The S2K has a mean mug from the front, which is exacerbated by the wide kit, but unlike some front heavy time-attack cars, this little Jap doesn’t really have a soft spot. The angry Jays rear diffuser combined with the monstrous dual HKS exhaust mean that from any angle it looks ready to tackle the Osaka Loop flanked by equally menacing Kanjozoku…

As the time-old saying goes, ‘the devil is in the details’. On a build like this with mods of such outrageous proportions, throwing dimensions out the window would seem to be the focus, not the minor touches, however, Iershaad is an enigma like that, and has left many subtle touches throughout the rest of the car to add that little bit extra that we are always looking for here at SouthernStance.

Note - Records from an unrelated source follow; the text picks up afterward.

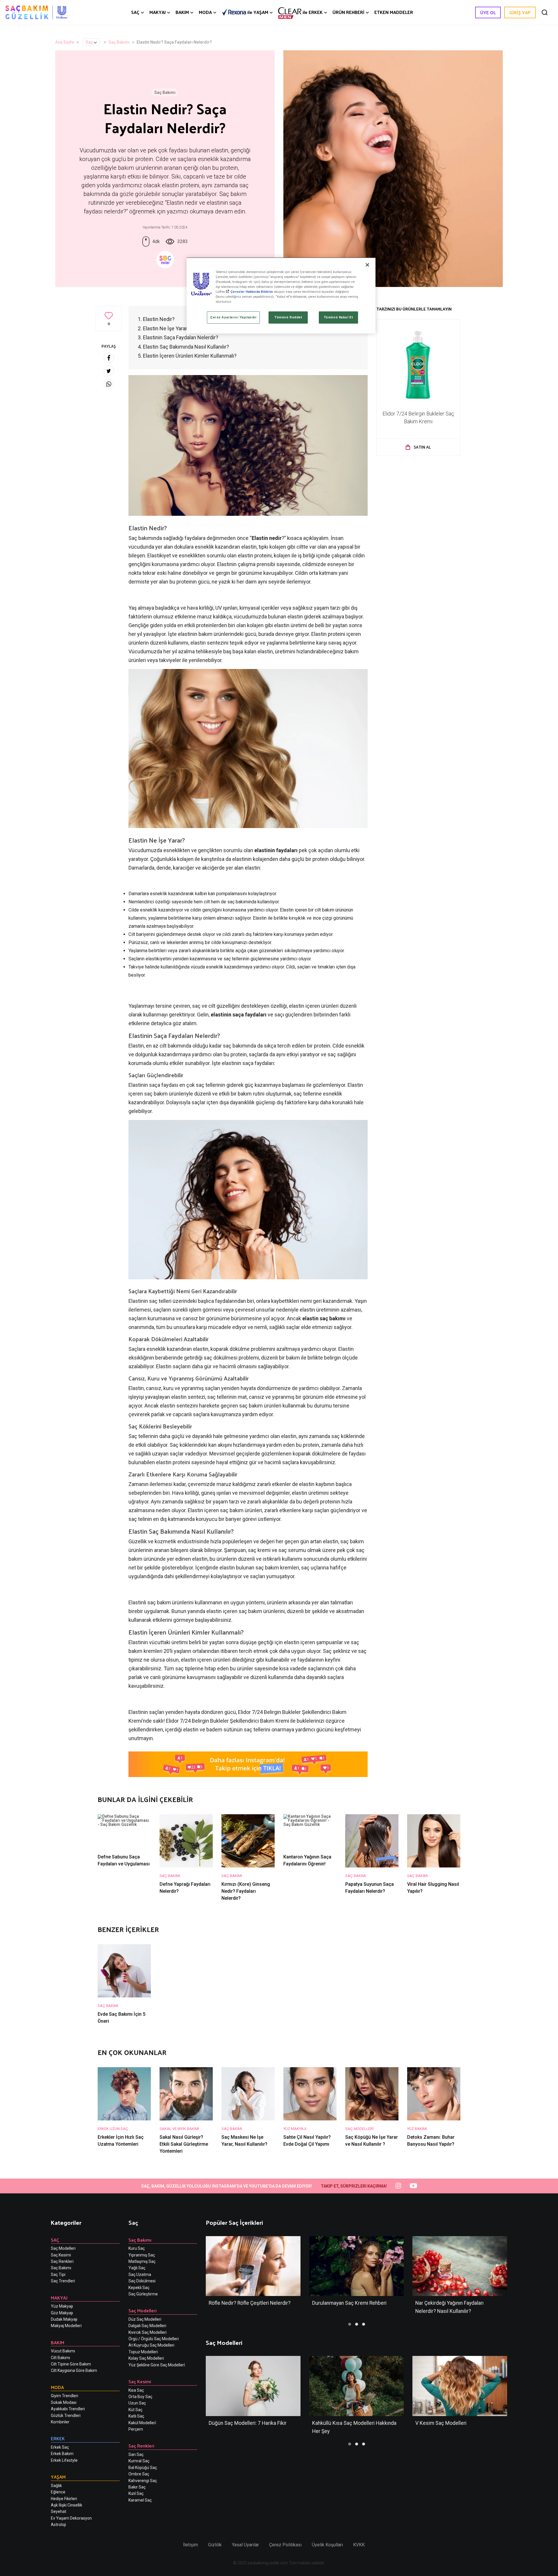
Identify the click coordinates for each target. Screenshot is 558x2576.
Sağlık (56, 2485)
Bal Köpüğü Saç (142, 2467)
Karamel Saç (140, 2500)
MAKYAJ (157, 12)
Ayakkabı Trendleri (68, 2408)
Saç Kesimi (61, 2255)
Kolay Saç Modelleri (146, 2358)
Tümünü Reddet (288, 317)
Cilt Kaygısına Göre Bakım (74, 2370)
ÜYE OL (488, 12)
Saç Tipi (58, 2274)
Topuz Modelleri (143, 2352)
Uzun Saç (137, 2403)
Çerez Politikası (285, 2545)
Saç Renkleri (62, 2261)
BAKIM (182, 12)
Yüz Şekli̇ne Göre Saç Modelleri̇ (156, 2365)
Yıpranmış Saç (141, 2255)
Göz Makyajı (62, 2313)
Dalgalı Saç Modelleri (147, 2325)
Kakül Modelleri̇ (142, 2422)
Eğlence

Something as simple as his custom shifter, from the mental crew at “We Are Likewise”, adds a level of pedigree in the interior, and shows the thought and effort put into the car. Ironically, it is the smallest details such as the shifter that often set a car apart from being just another widebody clone…

Another aspect that serves to distance this car from anything else like it is Iershaad’s choice of wheels, as he opted for a monumentally wide set of Work Equips replicas to suit the bulldog-like anatomy of his Honda, complete with mirror-polished dishes that a family of 4 could comfortably live in, satin grey faces and some gorgeous gold ‘hardware’. The wheels are 10.5j in front, and 12.5j in the rear… to put that in perspective for the non-wheel-whores out there, Golf steel wheels come 5.5j wide. Regardless, we think the Equips look better than welding two sets of steelies together to get that arch fill.

In the future he plans to leave the N/A life behind and go boosted, allowing him to get to more places quicker and show more stunned onlookers just how wide his S2K is.

We look forward to him gracing our pages again with the next step in this exhilarating build.